Brand-why-it-matters

As Michael Eisner says, “A brand is a living entity — and it is enriched or undermined cumulatively over time, the product of a thousand small gestures.”

I love that quote because it takes branding out of MBA seminars and puts it directly in your loading dock or on the desk of your sales rep or in your next e-mail to a supplier.

Brand is the culmination of everything an organization believes in, stands for and aspires to be. It must have real value and meaning for customers… and for everyone else. In essence, a brand is what you believe in (values), what you do (offer) and what you say (message).

A brand is not a logo. It exists in the minds of the marketplace. The visual aids like a logo, colour, typeface and design are the visible cues of your brand that ignite your customers’ emotions and how they feel about your business. A great brand is the consistently positive feeling that your customers, suppliers and employees enjoy when they deal with your company.

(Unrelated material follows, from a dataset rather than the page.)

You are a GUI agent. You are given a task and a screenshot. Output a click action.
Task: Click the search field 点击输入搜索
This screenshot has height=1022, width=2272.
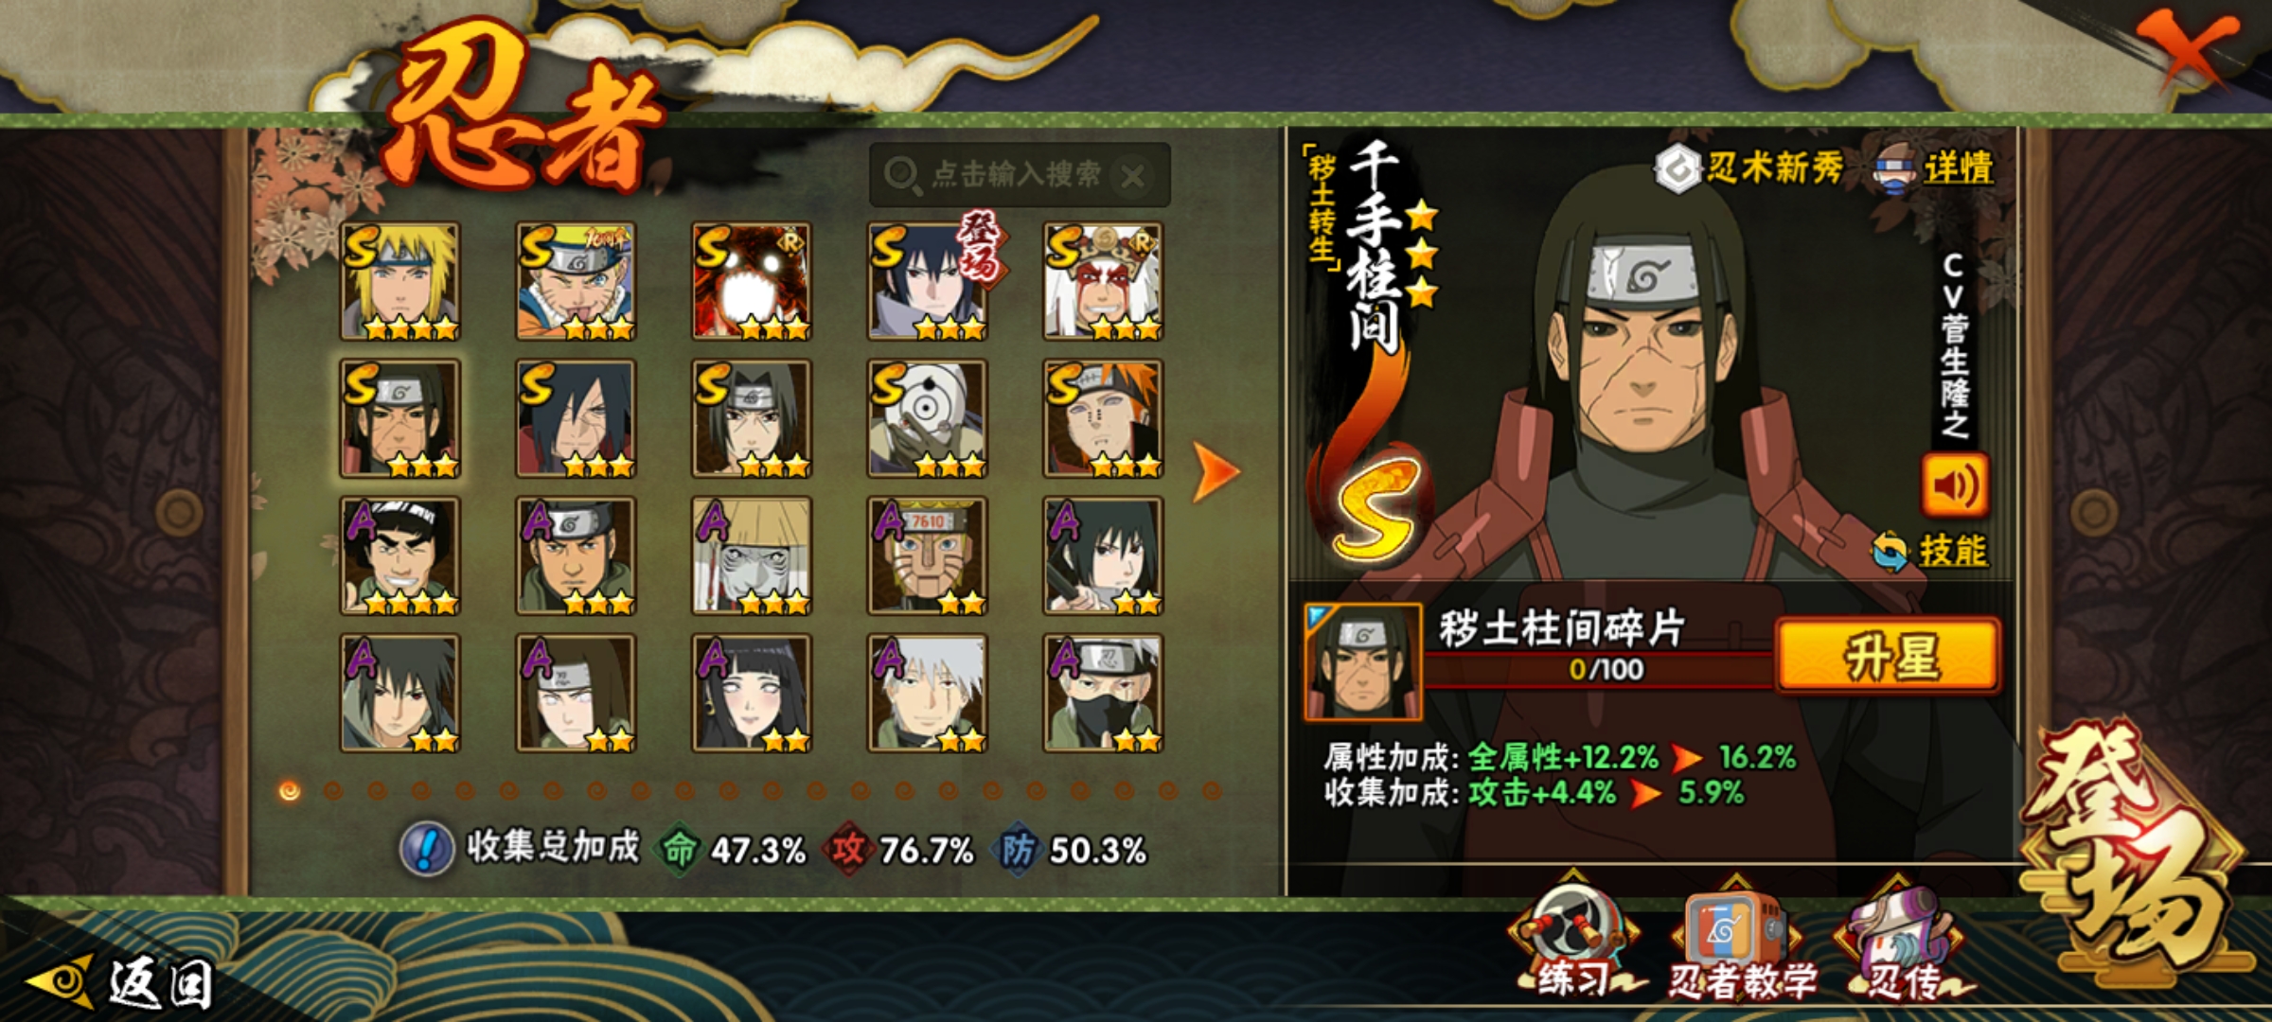[x=1020, y=175]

A more concrete way to think of it is to replace the word ‘brand’ with ‘reputation’. Through the process of creating a brand, we’re personifying a company. Why do we need to attach human characteristics and behavior to a company?  Simply because we want our customers to have a real relationship with our business so that they will have positive feelings when they think about our products, services or stores.  In other words, ‘branding’ is the management of our reputation in the marketplace.  It’s how we manage those thousand small gestures.